### Data section ###
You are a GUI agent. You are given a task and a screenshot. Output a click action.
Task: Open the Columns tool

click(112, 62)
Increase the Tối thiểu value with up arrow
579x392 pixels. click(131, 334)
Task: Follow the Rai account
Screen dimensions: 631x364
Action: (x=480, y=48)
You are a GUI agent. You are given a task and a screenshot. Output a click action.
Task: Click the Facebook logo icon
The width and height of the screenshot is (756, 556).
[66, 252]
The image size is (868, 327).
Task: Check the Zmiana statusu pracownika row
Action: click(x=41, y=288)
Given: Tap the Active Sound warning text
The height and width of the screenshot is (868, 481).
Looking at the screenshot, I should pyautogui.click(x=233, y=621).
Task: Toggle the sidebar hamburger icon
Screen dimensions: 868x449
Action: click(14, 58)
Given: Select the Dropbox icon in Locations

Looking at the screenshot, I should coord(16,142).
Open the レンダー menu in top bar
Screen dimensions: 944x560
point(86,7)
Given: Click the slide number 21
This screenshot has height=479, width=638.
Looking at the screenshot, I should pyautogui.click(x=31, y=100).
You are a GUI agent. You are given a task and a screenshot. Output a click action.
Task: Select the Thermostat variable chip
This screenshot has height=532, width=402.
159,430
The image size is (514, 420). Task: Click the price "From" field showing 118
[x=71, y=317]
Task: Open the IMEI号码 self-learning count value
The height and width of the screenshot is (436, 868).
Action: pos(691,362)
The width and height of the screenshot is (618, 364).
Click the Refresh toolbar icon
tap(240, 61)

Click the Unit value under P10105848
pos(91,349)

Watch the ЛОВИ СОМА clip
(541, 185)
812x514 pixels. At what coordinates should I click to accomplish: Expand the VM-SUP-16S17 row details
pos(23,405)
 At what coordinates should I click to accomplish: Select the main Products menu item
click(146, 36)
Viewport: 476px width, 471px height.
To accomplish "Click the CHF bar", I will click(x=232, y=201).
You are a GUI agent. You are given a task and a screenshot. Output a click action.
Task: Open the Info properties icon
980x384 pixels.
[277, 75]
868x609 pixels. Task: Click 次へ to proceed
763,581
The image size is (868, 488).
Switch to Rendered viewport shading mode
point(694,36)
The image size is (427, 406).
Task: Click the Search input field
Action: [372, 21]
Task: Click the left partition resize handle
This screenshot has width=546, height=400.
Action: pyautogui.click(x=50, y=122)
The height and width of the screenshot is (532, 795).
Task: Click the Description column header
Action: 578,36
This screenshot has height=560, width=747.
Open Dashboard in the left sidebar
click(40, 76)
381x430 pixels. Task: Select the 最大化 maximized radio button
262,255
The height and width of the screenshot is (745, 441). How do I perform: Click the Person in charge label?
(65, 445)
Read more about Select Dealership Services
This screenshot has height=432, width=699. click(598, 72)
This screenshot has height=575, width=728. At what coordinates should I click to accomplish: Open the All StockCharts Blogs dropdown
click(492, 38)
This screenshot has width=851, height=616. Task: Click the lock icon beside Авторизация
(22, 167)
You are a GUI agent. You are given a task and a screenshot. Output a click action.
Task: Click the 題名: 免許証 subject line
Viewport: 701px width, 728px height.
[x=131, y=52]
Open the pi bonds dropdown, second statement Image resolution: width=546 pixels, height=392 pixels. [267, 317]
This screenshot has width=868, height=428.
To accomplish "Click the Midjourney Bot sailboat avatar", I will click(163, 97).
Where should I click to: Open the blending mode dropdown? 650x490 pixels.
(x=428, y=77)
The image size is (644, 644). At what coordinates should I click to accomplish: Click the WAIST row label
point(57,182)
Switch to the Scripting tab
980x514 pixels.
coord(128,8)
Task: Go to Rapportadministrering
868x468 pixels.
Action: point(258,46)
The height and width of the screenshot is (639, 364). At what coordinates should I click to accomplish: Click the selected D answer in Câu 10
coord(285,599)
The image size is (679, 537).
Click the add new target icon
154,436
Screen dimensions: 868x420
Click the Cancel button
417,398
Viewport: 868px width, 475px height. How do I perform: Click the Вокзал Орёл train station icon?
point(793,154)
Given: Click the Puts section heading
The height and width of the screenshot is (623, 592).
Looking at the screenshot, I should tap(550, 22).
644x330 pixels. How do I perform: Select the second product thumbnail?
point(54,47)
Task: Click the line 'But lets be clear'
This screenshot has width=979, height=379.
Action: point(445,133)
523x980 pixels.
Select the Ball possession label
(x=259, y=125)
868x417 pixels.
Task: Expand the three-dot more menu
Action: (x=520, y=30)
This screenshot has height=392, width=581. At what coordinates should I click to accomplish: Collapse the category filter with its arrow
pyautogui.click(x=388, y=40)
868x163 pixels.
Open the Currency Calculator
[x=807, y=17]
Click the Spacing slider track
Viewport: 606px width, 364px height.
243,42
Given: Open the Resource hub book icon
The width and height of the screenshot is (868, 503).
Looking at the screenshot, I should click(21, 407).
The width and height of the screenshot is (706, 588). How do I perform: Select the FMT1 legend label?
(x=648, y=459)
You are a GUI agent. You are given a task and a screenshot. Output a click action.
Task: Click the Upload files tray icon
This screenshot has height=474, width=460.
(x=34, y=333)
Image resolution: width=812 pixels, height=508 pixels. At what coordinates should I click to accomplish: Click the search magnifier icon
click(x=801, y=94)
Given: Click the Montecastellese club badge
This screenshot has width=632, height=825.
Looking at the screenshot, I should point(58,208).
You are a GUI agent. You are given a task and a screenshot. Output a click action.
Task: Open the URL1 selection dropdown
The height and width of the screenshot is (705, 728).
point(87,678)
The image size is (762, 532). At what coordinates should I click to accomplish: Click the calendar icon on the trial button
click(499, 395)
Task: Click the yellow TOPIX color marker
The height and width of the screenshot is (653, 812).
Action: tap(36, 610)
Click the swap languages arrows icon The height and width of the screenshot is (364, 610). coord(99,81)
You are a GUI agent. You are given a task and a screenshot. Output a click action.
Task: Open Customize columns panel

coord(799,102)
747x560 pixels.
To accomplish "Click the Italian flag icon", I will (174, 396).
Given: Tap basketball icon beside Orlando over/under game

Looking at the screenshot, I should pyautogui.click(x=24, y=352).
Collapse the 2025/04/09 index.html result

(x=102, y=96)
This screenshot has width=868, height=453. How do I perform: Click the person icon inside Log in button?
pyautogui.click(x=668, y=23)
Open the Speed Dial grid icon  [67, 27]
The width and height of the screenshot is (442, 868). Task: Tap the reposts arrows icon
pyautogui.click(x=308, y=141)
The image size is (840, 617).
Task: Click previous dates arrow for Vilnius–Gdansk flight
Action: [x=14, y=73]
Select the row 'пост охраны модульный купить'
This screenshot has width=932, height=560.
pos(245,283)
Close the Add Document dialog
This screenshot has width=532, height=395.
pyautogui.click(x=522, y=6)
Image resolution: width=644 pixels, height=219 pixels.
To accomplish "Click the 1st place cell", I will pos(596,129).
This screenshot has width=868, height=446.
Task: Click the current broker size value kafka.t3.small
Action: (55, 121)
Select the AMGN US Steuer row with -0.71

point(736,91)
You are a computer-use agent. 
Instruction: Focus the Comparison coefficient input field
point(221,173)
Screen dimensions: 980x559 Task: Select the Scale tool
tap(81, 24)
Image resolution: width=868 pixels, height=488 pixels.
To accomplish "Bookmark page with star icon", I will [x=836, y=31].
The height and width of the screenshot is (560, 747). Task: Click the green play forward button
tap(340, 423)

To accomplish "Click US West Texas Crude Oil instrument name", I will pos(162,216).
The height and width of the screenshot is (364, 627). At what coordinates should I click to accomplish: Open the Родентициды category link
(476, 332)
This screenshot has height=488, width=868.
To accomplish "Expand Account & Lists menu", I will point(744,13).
###
Set down, exactly as they stand above, the lines starting with the line with "747x560 pixels." and going on through the line with "This screenshot has height=488, width=868.", and no others.

*Task answer*:
747x560 pixels.
To accomplish "Click the Italian flag icon", I will (174, 396).
Given: Tap basketball icon beside Orlando over/under game

Looking at the screenshot, I should pyautogui.click(x=24, y=352).
Collapse the 2025/04/09 index.html result

(x=102, y=96)
This screenshot has width=868, height=453. How do I perform: Click the person icon inside Log in button?
pyautogui.click(x=668, y=23)
Open the Speed Dial grid icon  [67, 27]
The width and height of the screenshot is (442, 868). Task: Tap the reposts arrows icon
pyautogui.click(x=308, y=141)
The image size is (840, 617).
Task: Click previous dates arrow for Vilnius–Gdansk flight
Action: [x=14, y=73]
Select the row 'пост охраны модульный купить'
This screenshot has width=932, height=560.
pos(245,283)
Close the Add Document dialog
This screenshot has width=532, height=395.
pyautogui.click(x=522, y=6)
Image resolution: width=644 pixels, height=219 pixels.
To accomplish "Click the 1st place cell", I will pos(596,129).
This screenshot has width=868, height=446.
Task: Click the current broker size value kafka.t3.small
Action: (55, 121)
Select the AMGN US Steuer row with -0.71

point(736,91)
You are a computer-use agent. 
Instruction: Focus the Comparison coefficient input field
point(221,173)
Screen dimensions: 980x559 Task: Select the Scale tool
tap(81, 24)
Image resolution: width=868 pixels, height=488 pixels.
To accomplish "Bookmark page with star icon", I will [x=836, y=31].
The height and width of the screenshot is (560, 747). Task: Click the green play forward button
tap(340, 423)

To accomplish "Click US West Texas Crude Oil instrument name", I will pos(162,216).
The height and width of the screenshot is (364, 627). At what coordinates should I click to accomplish: Open the Родентициды category link
(476, 332)
This screenshot has height=488, width=868.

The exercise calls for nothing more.